Page:

** start **

So choose your weighing points, usually the main gear and nose or tail wheel locations, and have your spouse and kids carefully roll the plane up onto the scales you've borrowed from your wife, your co-worker and your neighbor. Now level the fuselage on the scales. You cannot weigh your airplane just as it sits on the ramp, with the tailwheel on the ground, for example. With the Celerity and Marathon, the top of the fuselage box assembly beneath the "turtle deck" must be level. You may have to use wood shims under the main gear and nose wheel (Marathon) to achieve this. For the tail wheel (Celerity), it's easiest to just place that scale on top of a small drum or a pile of milk crates, until it centers the bubble on that level you've placed atop the baggage compartment. Now extend a plumb bob from the front face of the firewall and the main wing spar at the right and the left sides of the fuselage. Mark these locations on the floor, as well as the locations of the weighing points using "X" marks. On your shop floor, draw extended transverse lines through the wheel axles and longitudinal lines through the tire centers, giving you reference crossed lines. These lines will allow you to go back after the actual weights are recorded and determine the exact locations of the tires (weighing points) in relation to the fuselage centerline, main wing spar, etc. And yes, you will also need to use your plumb bob to note and mark on the floor your airplane fuselage centerline at the firewall and the tail. Now if you're kind of a techno-freak, you can buy a laser level thingy for about 8 times the price of a plumb bob and get your kicks moving it around while the cat chases the red spot. I will allow that the laser level does make things easier. But it's hard to justify the expense unless you have other uses for it. Best to borrow one from somebody else! So go ahead, mark everything on the floor and then record the three weights. Now you can discard the airplane (just kidding!) and get down to business.

Datum point

Adding up the total of the three weights is an easy one, so now you know your airplane's empty weight (or "EW"). If your project is not that far along yet (seats aren't in, no prop or cowling yet, etc.) you can add in the estimated weights of the missing items to come up with a reasonable approximation of the final empty weight.
The CG of this empty airplane is denoted by the triangle. It looks like it will be nose-heavy until the pilot and perhaps a passenger and some baggage are aboard.

** end **

Data lines:
** start **

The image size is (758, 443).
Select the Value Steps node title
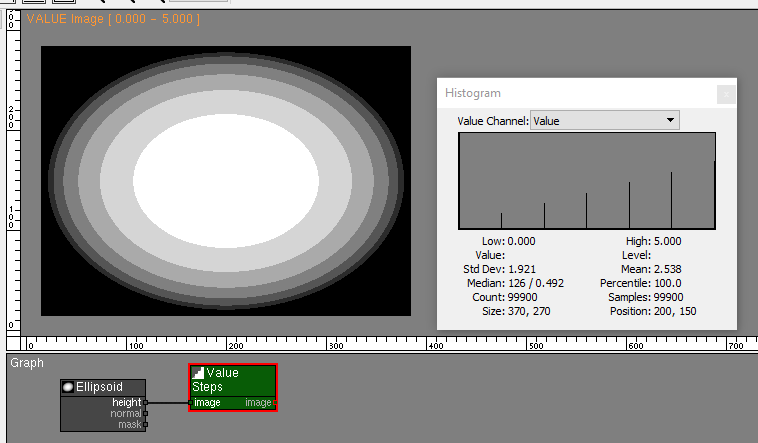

** end **

Set of tasks:
1) Answer these from the airplane weighing guide:
(a) On the Celerity and Marathon, what part must be level?
(b) Roughly how much does a laser level cost compared with a plumb bob?
(c) What do you learn by adding up the three weights?
2) From the airplane weighing guide, list everyone the scales are said to be borrowed from.
3) Go on with the airplane weighing guide, picking up after its last sentence.

Results in order:
1)
(a) The top of the fuselage box assembly beneath the "turtle deck."
(b) About 8 times the price of a plumb bob.
(c) The airplane's empty weight ("EW").

2) Your wife, your co-worker, your neighbor

3)
But the determination of the CG is the most significant part of this exercise. You probably have more control over that than you do the total weight, and also it's the easiest to change in order to make a correction. First off, we must reference all our weights to some fixed point, a "datum" point or line. Now the selection of this is arbitrary. All it is at this point is a convenient, easily locatable point fore-and-aft at the center of the fuselage (not right or left of center). I have chosen to use an imaginary point 60 inches forward of the front face of the main spar as a datum point, which helps to avoid having to "add" some readings and "subtract" other readings, which would happen if the datum point were near the actual CG of the airplane.
The reference datum point on our example is 60 inches forward of the front face of the main wing spar. This is an arbitrary point that we will use for all of our CG calculations.
Let me emphasize this is an arbitrary point, but as long as we stick with it that's okay. Cessna used to use the front of the prop spinner as the datum, and other manufacturers have used the front of the crankshaft (prop mounting flange), the front of the firewall, or some other arbitrary point. Now once the datum point or datum line (a transverse line, like the firewall or front face of the main spar) has been established, we have to know what to do with it. For purposes of discussion today, let us assume that the front face of the main spar IS the exact CG point of your empty Celerity or Marathon. This means that, for purposes of good stability, we will want the aerodynamic center of lift at or slightly aft of this point. (Remember, a slightly heavier nose is preferable to a heavy tail in flight, for purposes of enhanced stability.) The aerodynamic center of lift of the wing is hopefully the point around which all of the aircraft's weight is somewhat equitably distributed in flight. It can be calculated for wing forms in the absence of measurements. (Who has the equipment to perform weighing in-flight?) Next issue-Performing the weight and balance! (How exciting!) Ed.

For Sale-Gary Briley's project!

"All materials included to finish except 6mm ply for wing ribs. Incl. foam, fiberglass, all hardware, tubing, etc., hinges, brackets complete and most are painted/powder coated. Com antenna and IFR antenna built into vert. stab. and horiz. stab. incl. cables to reach inst. panel. I have some electric wire also, three trim servos are included and wiring. Incl. center stick control! Will sell everything incl. 3 X 16 table and all my special tools, spare parts, plans and videos for $5,500.00 FOB Paradise, CA. I have spent $10,373.00 to date. Gary Briley, 6637 Creekside Dr., Paradise, CA 95969 (530) 872-8892 or email at glb_31@pacbell.net."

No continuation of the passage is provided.